Me parece muy torpe esta línea de conducta de Corzo. Lo creía más inteligente. En la región y en el país se conocen los preocupantes cuestionamientos que le han hecho por vínculos con fuerzas ilegales. También los señalamientos de participación en la repartija indecorosa de poder que hizo el anterior gobierno en su búsqueda desesperada de la primera y la segunda reelección.

Corzo se expone, entonces, a que la opinión pública vea en su agenda una intención manifiesta de utilizar la presidencia del Senado para dirimir sus litigios con los jueces y para legislar en beneficio propio. Corre también el riesgo de aparecer en una orilla muy distinta a un gobierno que tiene en este momento una gran popularidad y que difícilmente tolerará una acción parlamentaria contraria al espíritu de reformas y cambios que está impulsando.

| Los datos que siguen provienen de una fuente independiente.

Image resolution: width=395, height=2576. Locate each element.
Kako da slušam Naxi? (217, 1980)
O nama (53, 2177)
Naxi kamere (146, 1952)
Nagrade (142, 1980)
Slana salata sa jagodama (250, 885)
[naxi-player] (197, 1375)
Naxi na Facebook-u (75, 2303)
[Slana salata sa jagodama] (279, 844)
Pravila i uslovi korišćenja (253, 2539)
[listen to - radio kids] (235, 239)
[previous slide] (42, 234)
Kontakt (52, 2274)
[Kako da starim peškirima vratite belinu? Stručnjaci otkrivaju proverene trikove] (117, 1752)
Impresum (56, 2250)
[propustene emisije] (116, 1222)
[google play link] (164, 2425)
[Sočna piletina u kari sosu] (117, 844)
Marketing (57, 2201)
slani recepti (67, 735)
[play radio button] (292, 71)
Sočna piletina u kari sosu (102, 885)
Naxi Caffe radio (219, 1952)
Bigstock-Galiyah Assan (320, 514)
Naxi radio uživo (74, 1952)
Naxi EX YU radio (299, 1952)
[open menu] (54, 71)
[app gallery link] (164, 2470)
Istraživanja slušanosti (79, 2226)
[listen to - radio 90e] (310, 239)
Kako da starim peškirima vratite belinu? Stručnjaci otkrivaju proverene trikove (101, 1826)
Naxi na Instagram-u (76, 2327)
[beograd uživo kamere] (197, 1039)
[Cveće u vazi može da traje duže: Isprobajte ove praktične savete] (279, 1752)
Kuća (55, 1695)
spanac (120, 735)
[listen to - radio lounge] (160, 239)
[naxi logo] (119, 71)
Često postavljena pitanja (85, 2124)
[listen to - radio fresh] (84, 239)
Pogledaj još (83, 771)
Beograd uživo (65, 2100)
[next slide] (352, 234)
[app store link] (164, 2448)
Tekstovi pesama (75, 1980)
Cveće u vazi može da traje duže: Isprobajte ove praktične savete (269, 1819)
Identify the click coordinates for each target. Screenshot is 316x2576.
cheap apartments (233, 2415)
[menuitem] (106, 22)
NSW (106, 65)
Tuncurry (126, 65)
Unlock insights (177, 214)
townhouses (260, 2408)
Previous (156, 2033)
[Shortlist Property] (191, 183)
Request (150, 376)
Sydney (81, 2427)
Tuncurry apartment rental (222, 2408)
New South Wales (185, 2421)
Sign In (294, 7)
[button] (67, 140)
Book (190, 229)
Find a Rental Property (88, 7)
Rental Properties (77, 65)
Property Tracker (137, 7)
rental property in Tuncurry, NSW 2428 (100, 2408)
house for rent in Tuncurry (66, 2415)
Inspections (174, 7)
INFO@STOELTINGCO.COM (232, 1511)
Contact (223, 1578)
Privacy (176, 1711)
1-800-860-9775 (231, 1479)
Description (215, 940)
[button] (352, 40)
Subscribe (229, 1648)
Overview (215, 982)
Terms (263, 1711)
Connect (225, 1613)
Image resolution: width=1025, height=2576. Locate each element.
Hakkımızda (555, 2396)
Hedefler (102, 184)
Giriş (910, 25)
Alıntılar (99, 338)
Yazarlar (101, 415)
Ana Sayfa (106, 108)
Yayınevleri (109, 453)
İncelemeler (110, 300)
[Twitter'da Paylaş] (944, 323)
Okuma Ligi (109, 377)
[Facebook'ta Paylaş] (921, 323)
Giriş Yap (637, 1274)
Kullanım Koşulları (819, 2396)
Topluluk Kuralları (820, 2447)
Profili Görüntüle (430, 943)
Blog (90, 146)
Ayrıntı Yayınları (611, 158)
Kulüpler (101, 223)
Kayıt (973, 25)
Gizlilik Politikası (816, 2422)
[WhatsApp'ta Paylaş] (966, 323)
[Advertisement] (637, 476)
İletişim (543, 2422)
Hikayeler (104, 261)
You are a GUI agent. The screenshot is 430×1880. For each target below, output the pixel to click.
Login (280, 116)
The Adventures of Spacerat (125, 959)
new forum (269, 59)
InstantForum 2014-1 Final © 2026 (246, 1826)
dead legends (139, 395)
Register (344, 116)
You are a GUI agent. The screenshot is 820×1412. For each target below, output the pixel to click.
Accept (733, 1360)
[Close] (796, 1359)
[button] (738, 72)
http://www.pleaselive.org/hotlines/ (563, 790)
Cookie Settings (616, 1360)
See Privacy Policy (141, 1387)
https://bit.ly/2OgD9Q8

Lo grave es que no está solo en la defensa de estas posiciones. La mayoría de la bancada conservadora se inclinará por estas ideas y es posible que encuentre también eco en sectores del Partido de la U. No la tienen fácil el presidente Santos y el ministro Vargas Lleras. Están obligados a actuar con prontitud. No pueden dejar que la agenda del presidente del Senado tome vuelo en desmedro del ambiente de renovación que se respira en el país.